In 2000 Professional, I tried to run the install program from the Advanced CD, but early on during the install Windows decided it couldn't see the CD anymore. In the end I started the install by rebooting with the Advanced Server CD in the drive.

The Advanced server set up program runs for a bit, copying files from the CD, and then asks you what partition you want to install on. At this point I deleted my fat32 ("C:\") partition, then recreated it for Advanced Server. This gets rid of Professional for good.

The install then chunders on, and nothing of any great interest happens. Except, select "Alps" pointing device as the mouse.

After 2000 starts up, it's time to re-install all the Sony software. This is all on disk 3 of the Product Recovery CD ROM.

I started dipping into the Apps folder of this CD running every setup.exe I could find. Mostly this worked, but for some applications I was getting a SxBios.dll error: SonyNC.sys could not be detected.

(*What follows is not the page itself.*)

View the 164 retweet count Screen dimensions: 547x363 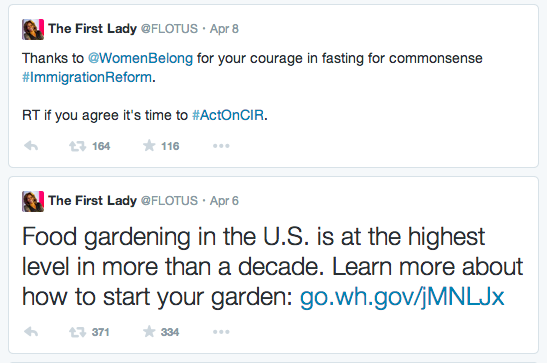[101, 146]
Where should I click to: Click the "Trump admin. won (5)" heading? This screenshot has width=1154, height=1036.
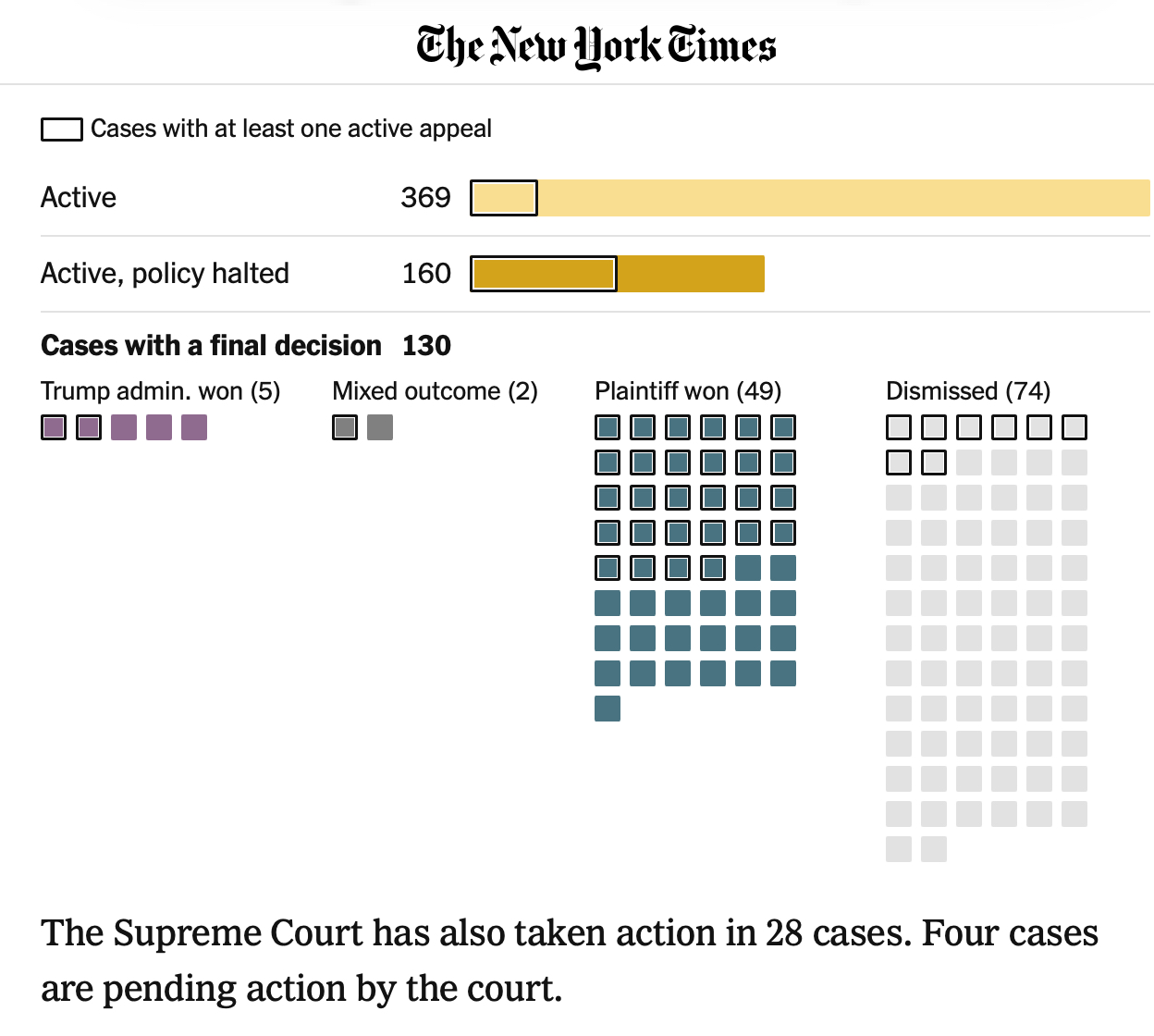tap(161, 391)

To fix this I tried installing the .inf files in the Drivers folder of the CD, but this seemed to do nothing. In the end I went into Control Panels/Add Remove Hardware (yeah, Hardware) and selected "Add/troubleshoot" a device. This found three or four "unknown" bits of hardware. If you then select them in turn and let Windows search the CD for a driver, it will find drivers for the Modem, "Sony Programmable IO", something about the memory stick and "Sony Notebook Control Device". You'll probably have to reboot a couple of times, but once these "hardware devices" are set up the "SonyNC.sys" errors go away.

After that's sorted, I just carried on installing everything in the Apps folder of the recovery CD, and the machine is all well and running Advacned Server.

The only thing I've noticed not working is one of the suppend modes: FN+Esc. This suspends the machine but when you restart it, the screen doesn't wake up. The two times I've tried this I've had to take out the battery to get the machine back. (I've since learned that you can shutdown the box when it's in this state by just holding down the power slider for about 10 seconds).

RedHat Linux 7.3

The basic install works: insert the RedHat CD and reboot, select graphical install and off you go. I went for the Laptop install, with Grub on the master boot record, and it all hapened as you'd expect.

The CD is detected and the network card is detected. My D-Link 802.11b wireless network card works fine once I installed the wlan-ng drivers.

The USB mouse I have is detected and works. However, I can't figure out how to get the mouse and the pointing device working at the same time, though.

The built-in modem is a software modem (WinModem) which does seem to be supported. I've not tried it, though.

The memory stick works too. You just need to insert the stick and mount the filesystem: mount -t vfat /dev/sda1/ /mnt/memorystick

I can sync my Palm Pilot down the serial port without problem using JPilot.

The power management is "non standard". The Vaio Daemon project is doing something about this.

I've not tried the little web cam under Linux yet, but I will do.

I'll add more to this document as I try out more of the notebook in Linux. Hassle me if you feel like it.